Alpine: multiple xen packages: security update to 4.14.0-r0 (deprecated)

high Tenable Cloud Security Plugin ID 400363

Description

There are packages installed that are affected by multiple vulnerabilities referenced in the following CVEs:

- An issue was discovered in Xen through 4.14.x. There is mishandling of the constraint that once-valid
event channels may not turn invalid. Logic in the handling of event channel operations in Xen assumes that
an event channel, once valid, will not become invalid over the life time of a guest. However, operations
like the resetting of all event channels may involve decreasing one of the bounds checked when determining
validity. This may lead to bug checks triggering, crashing the host. An unprivileged guest may be able to
crash Xen, leading to a Denial of Service (DoS) for the entire system. All Xen versions from 4.4 onwards
are vulnerable. Xen versions 4.3 and earlier are not vulnerable. Only systems with untrusted guests
permitted to create more than the default number of event channels are vulnerable. This number depends on
the architecture and type of guest. For 32-bit x86 PV guests, this is 1023; for 64-bit x86 PV guests, and
for all ARM guests, this number is 4095. Systems where untrusted guests are limited to fewer than this
number are not vulnerable. Note that xl and libxl limit max_event_channels to 1023 by default, so systems
using exclusively xl, libvirt+libxl, or their own toolstack based on libxl, and not explicitly setting
max_event_channels, are not vulnerable. (CVE-2020-25597)

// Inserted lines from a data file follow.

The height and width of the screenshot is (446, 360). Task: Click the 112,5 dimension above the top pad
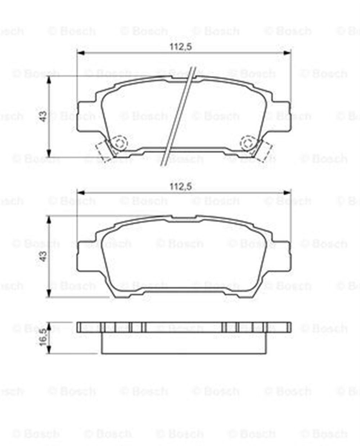click(181, 47)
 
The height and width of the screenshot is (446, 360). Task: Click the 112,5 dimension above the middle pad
click(181, 187)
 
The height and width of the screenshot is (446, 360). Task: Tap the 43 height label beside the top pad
click(43, 116)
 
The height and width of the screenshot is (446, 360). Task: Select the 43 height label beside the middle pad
click(43, 256)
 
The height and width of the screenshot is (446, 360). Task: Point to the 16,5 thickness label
click(43, 337)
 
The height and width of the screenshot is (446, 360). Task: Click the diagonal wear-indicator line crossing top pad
click(178, 116)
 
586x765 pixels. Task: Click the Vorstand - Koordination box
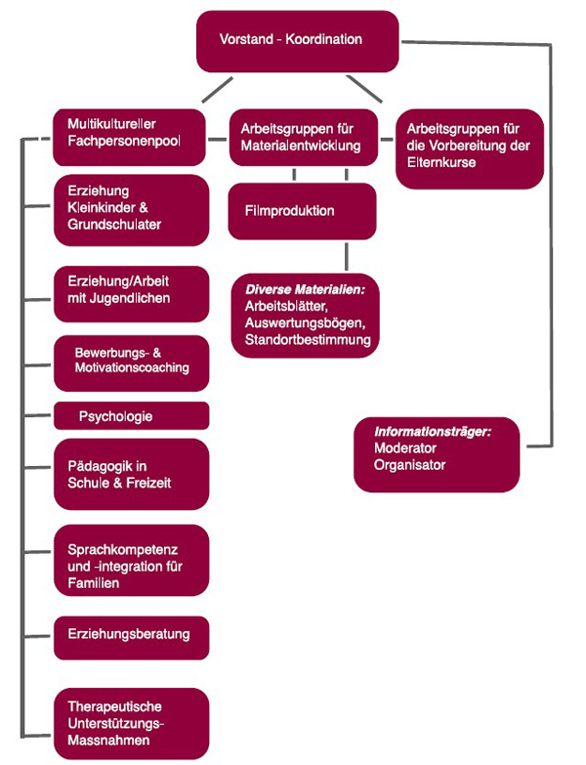click(297, 41)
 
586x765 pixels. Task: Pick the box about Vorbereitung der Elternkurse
click(469, 148)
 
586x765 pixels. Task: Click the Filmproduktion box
click(302, 211)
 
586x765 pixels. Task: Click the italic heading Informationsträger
click(433, 430)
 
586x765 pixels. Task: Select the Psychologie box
click(131, 416)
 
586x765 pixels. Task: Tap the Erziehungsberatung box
click(131, 635)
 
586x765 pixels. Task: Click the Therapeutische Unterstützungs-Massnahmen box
click(131, 723)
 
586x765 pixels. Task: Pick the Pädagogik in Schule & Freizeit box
click(131, 474)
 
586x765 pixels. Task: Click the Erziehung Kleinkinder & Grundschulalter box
click(131, 208)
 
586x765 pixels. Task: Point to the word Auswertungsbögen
click(302, 323)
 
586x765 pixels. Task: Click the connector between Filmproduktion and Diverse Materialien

- An issue was discovered in Xen through 4.14.x. The PCI passthrough code improperly uses register data.
Code paths in Xen's MSI handling have been identified that act on unsanitized values read back from device
hardware registers. While devices strictly compliant with PCI specifications shouldn't be able to affect
these registers, experience shows that it's very common for devices to have out-of-spec "backdoor"
operations that can affect the result of these reads. A not fully trusted guest may be able to crash Xen,
leading to a Denial of Service (DoS) for the entire system. Privilege escalation and information leaks
cannot be excluded. All versions of Xen supporting PCI passthrough are affected. Only x86 systems are
vulnerable. Arm systems are not vulnerable. Only guests with passed through PCI devices may be able to
leverage the vulnerability. Only systems passing through devices with out-of-spec ("backdoor")
functionality can cause issues. Experience shows that such out-of-spec functionality is common; unless you
have reason to believe that your device does not have such functionality, it's better to assume that it
does. (CVE-2020-25595)

- An issue was discovered in Xen through 4.14.x. x86 PV guest kernels can experience denial of service via
SYSENTER. The SYSENTER instruction leaves various state sanitization activities to software. One of Xen's
sanitization paths injects a #GP fault, and incorrectly delivers it twice to the guest. This causes the
guest kernel to observe a kernel-privilege #GP fault (typically fatal) rather than a user-privilege #GP
fault (usually converted into SIGSEGV/etc.). Malicious or buggy userspace can crash the guest kernel,
resulting in a VM Denial of Service. All versions of Xen from 3.2 onwards are vulnerable. Only x86 systems
are vulnerable. ARM platforms are not vulnerable. Only x86 systems that support the SYSENTER instruction
in 64bit mode are vulnerable. This is believed to be Intel, Centaur, and Shanghai CPUs. AMD and Hygon CPUs
are not believed to be vulnerable. Only x86 PV guests can exploit the vulnerability. x86 PVH / HVM guests
cannot exploit the vulnerability. (CVE-2020-25596)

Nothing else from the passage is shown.